MANILA – The Senate will look into China’s 40 percent stake in the the country’s lone power transmission line after lawmakers raised “deep concerns” that it might affect national security, Senate Energy Committee chair Sherwin Gatchalian said Tuesday.
Budget deliberations in the Senate revealed that the State Grid Corp. of China allegedly changed portions of National Grid Corporation of the Philippines’ (NGCP) system instructions into Chinese and allowed Chinese nationals to operate the machines.
Under NGCP’s contract, only Filipinos are allowed to operate machines while its Chinese stakeholder can only provide technical assistance.
“I think Congress swill exercise its oversight dahil sa interpellations kanina,” Gatchalian told ABS-CBN News.
The probe will happen within the year, he said, after energy officials confirmed that the Chinese firm can switch off the country’s power grid remotely.
Should this happen, Philippine authorities can reboot the system between 24 and 48 hours after it was hacked, Gatchalian told other lawmakers.
Senator Richard Gordon said policies should be amended to ensure that the Philippines is “in control” of vital infrastructure, including its lone power grid.
“If you (senator) go there and you cannot enter because Filipinos will be fired by Chinese, then we are not in control,” he said.
“Ang gusto ko lang in control tayo definitely,” he said.
“Clearer, stronger and more enforceable safeguards” should be incorporated in the NGCP’s system, Senator Risa Hontiveros said in a separate interview.
“Inamin naman ng Department [of Energy], through the sponsor, na other actors could take down our system by remotely accessing it, paralyzing it,” Hontiveros said.
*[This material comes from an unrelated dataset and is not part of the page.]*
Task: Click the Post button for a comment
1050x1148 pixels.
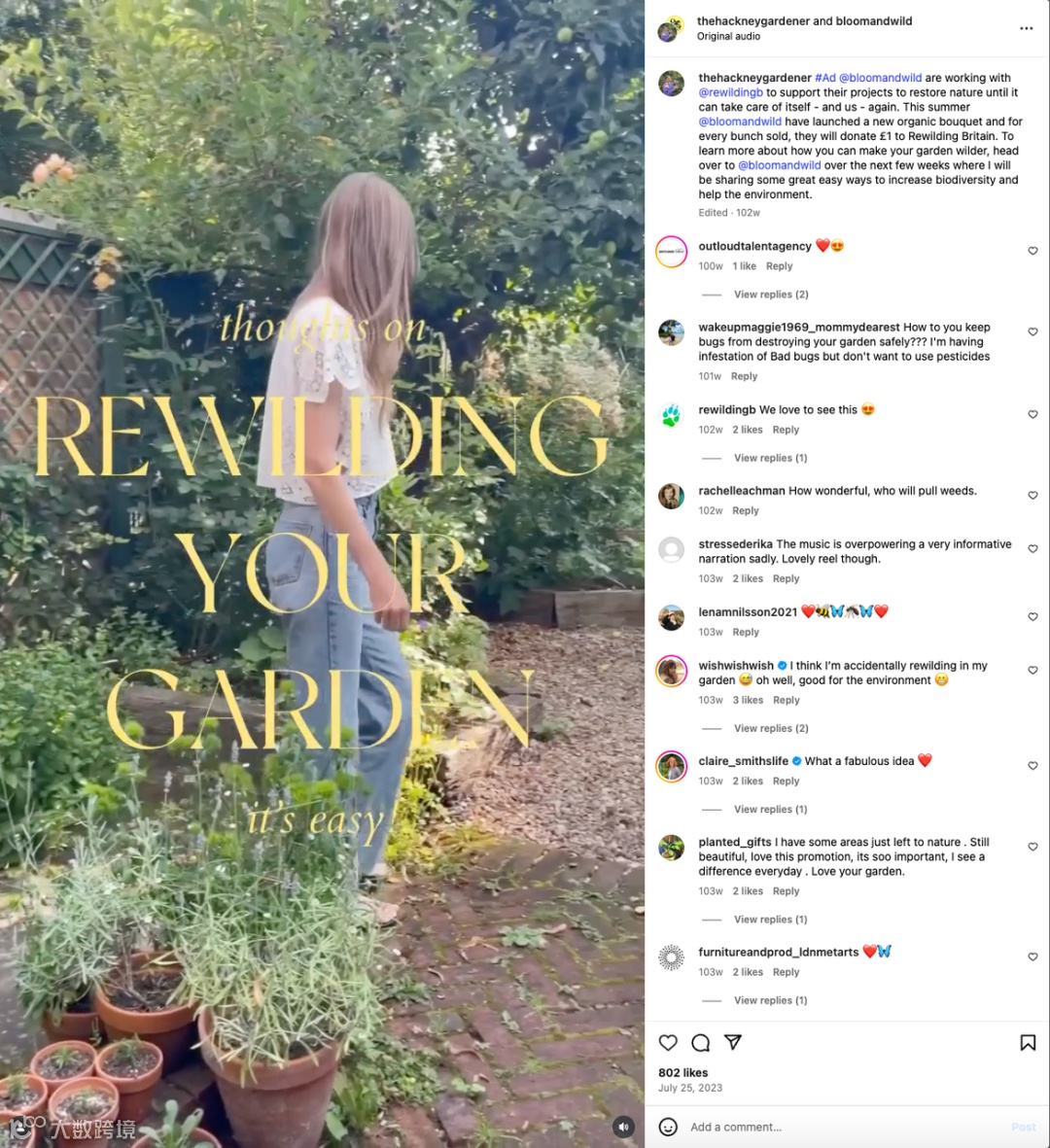Action: pyautogui.click(x=1023, y=1127)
“National security concern talaga… Something as vital [as power grids] should be in state hands, in Filipino hands exclusively,” she said.
The Senate Energy Committee has to “carefully study” how the possible revocation of NGCP’s franchise could affect power transmission in the country, Gatchalian said.
“If we amend, we have to make sure that government will be freely allowed to exercise review, oversight functions,” he said.
Gatchalian admitted that foreign investors might be discouraged by the Senate’s move to study the revocation of a franchise, but said: “This is national security. It is supreme over any business consideration.”